◆ Information supplied ◆
----------------
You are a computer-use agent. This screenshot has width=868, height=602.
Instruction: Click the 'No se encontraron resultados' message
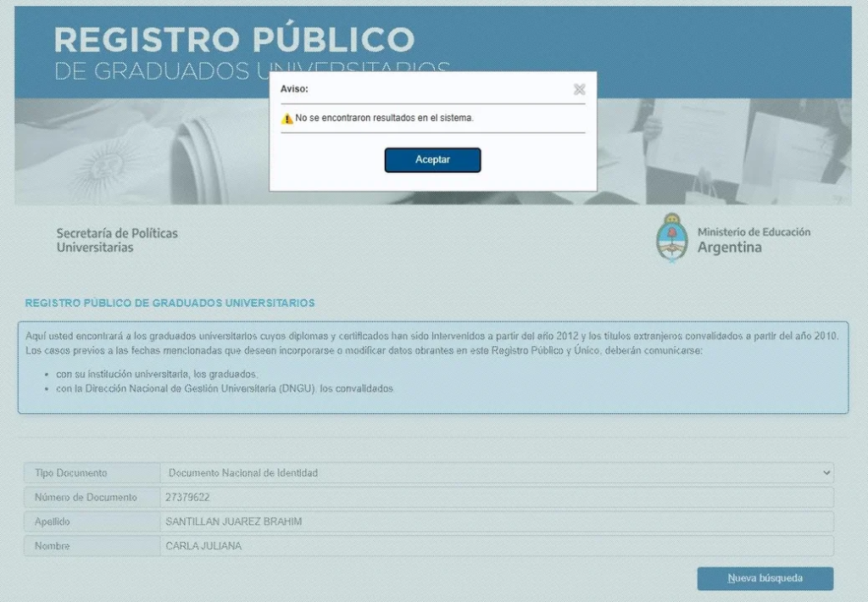384,119
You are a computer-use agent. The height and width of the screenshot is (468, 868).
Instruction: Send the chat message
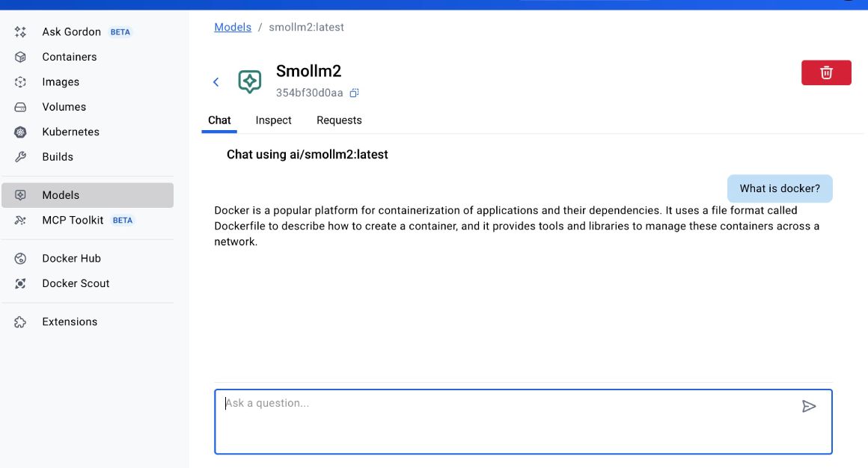point(809,406)
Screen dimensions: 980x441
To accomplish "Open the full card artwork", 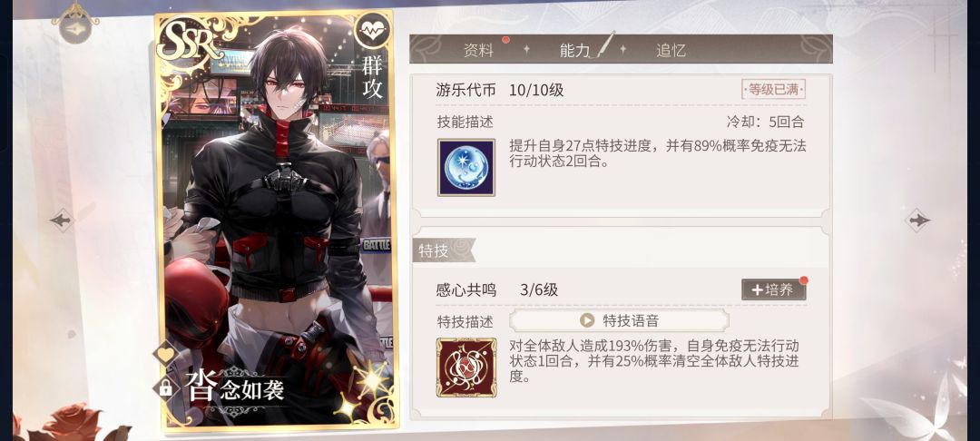I will [276, 220].
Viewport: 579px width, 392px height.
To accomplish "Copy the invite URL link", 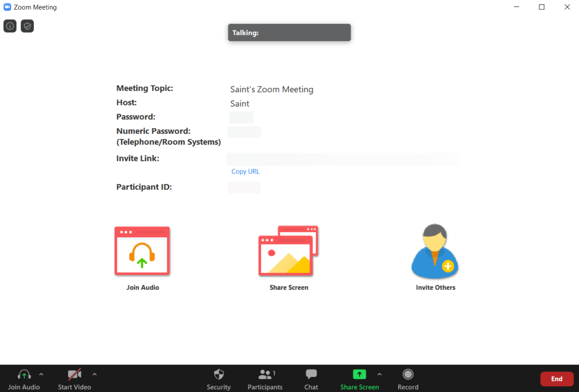I will [245, 171].
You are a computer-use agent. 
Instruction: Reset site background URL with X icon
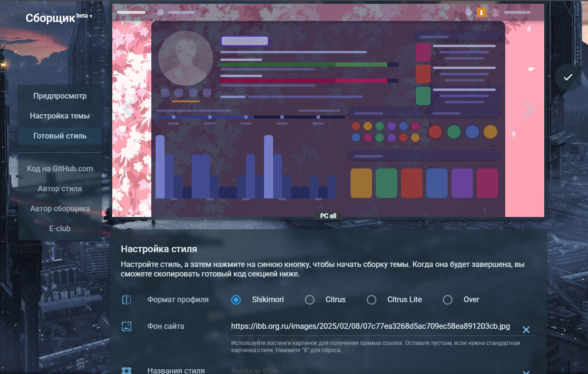pyautogui.click(x=526, y=330)
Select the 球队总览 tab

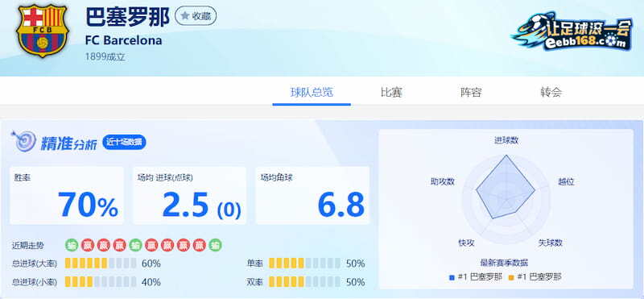pyautogui.click(x=312, y=92)
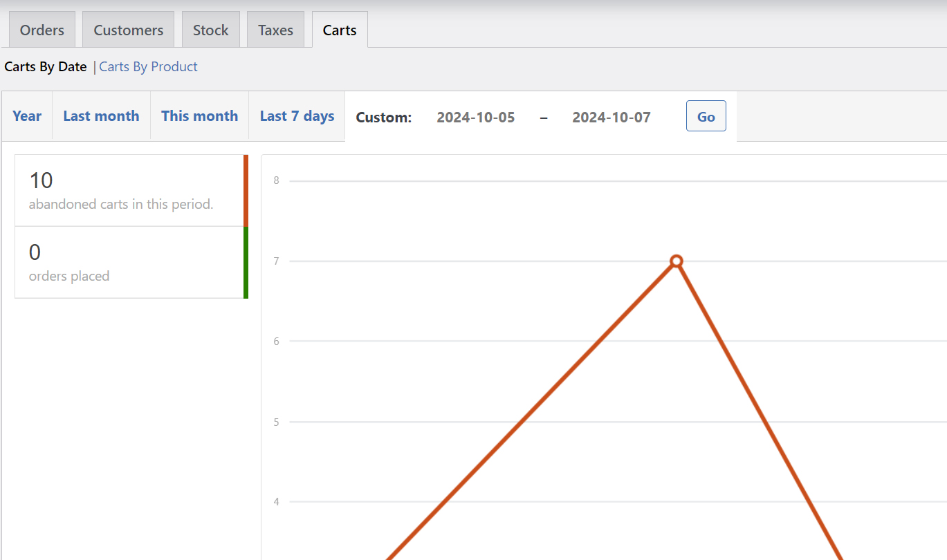Viewport: 947px width, 560px height.
Task: View the Taxes report tab
Action: coord(275,29)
----------------
◆ What is being asked ◆
Across the data, pull every line containing the string "agent".

◆ Written reply ◆
You are a computer-use agent. This screenshot has width=868, height=602.
You are a computer-use agent. The height and width of the screenshot is (468, 868).
You are a computer-use agent. 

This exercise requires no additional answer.